Вряд ли можно ответить на этот вопрос, не разобравшись с неудобной ролью византийского православия. Особенно если учесть, что в Константинополе государство, религия и культура взаимопроникали друг в друга до такой степени, до какой никогда не доходили полицентричные миры ислама и Запада. Однако религия не обязательно была враждебна научным исследованиям, иногда она даже поощряла их. Так, историки науки признают, что научный процесс Нового времени изначально был глубоко вдохновлен религиозным мышлением и, прежде всего, благочестивым любопытством касательно изучения замысла Творца при создании мира[8]. Но с того момента, когда православие определило себя как почитание образа воплощенного Слова, именно этой связи между космологией и теологией и стало не хватать Византии. Тот, кто может видеть человеческое лицо Бога и познаватьбожественные энергии, действующие через Его святых, больше не нуждается ни в знаках, ни в символах. Они дело людей, отвергающих истину, «эллинствующих» пантеистов или политеистов и «иудействующих» (включая мусульман), которые отрицают обожествление человека через Воплощение и Воскресение Христово.
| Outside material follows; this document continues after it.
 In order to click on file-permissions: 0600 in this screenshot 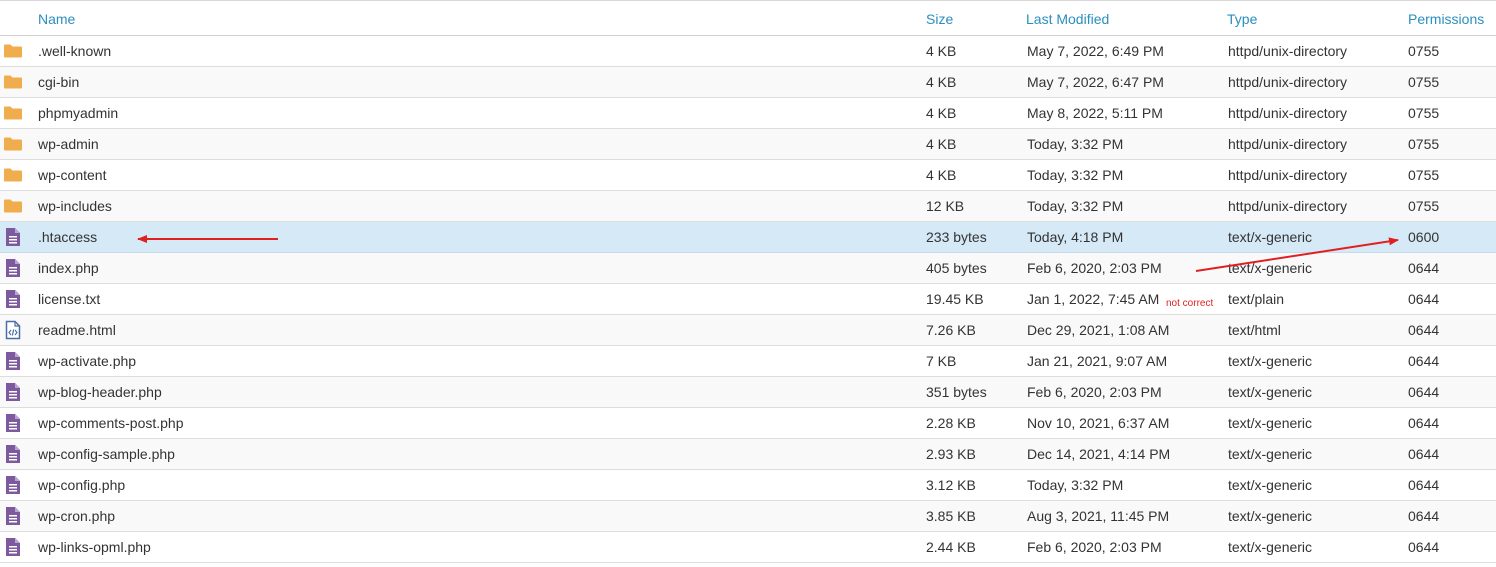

Когда у православного христианина отпала нужда рассуждать об уже открытой истине, наметилась та линия, которая ведет от Торжества православия в 843 г. к осуждению Иоанна Итала от имени православия в 1082 г. Это осуждение знаменует собой поворотный момент, в результате которого Византия фактически отказывается от разработки схоластического метода, который на Западе способствовал научной революции.
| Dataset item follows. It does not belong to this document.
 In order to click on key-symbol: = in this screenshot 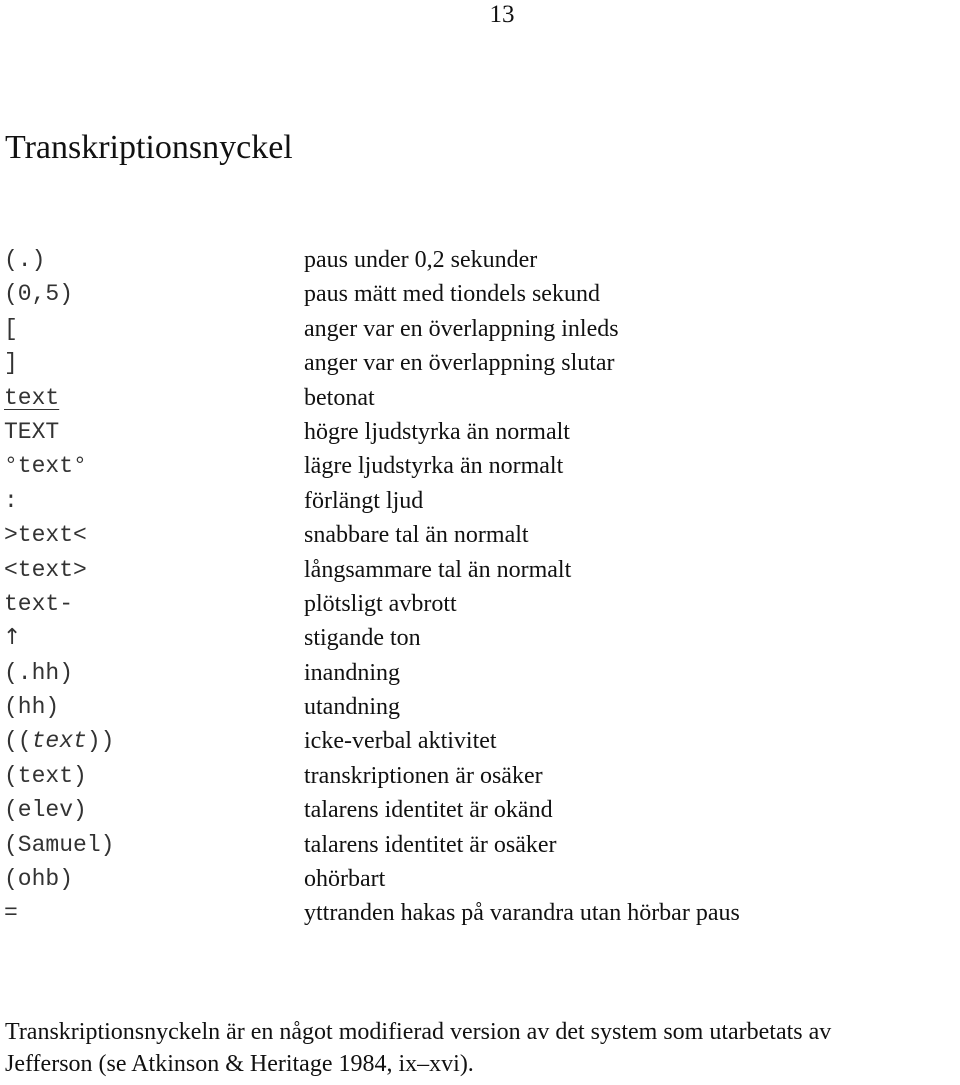, I will do `click(11, 914)`.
В своем исследовании я постараюсь показать, что к этому отказу готовились уже в ΙΧ в., когда космология Второго иконоборчества потерпела неудачу. Но в то же время я хотел бы продемонстрировать, что эта неудача никоим образом не была предопределена развитием ранневизантийской культуры. Напротив, в VI–VII вв. диалог между богословием и космологией был очень плодотворен. Арабская наука — тому доказательство, ведь путь передачи знаний из Александрии в Багдад проходил через Византию в широком смысле этого слова. Другими словами, пути науки пролегли через эллинизированный Ближний Восток, который христианизовал неоплатоническую вселенную и транслировал аристотелевскую философию в культуру христиан из не-греков. Конечно, столица империи не была центром этой деятельности, но, тем не менее, она не была чужда ей, ведь временно стала центром Александрийской школы благодаря пребыванию здесь Стефана Александрийского. Действительно, астрологи при иконоборческом дворе помнили об этом и вдохновлялись этим, когда чувствовали необходимость конкурировать со своими коллегами из Багдада.
Вот, в общих чертах, та история, которую я намереваюсь изложить, проследив судьбу астрологии в Византии с VII по XIV в.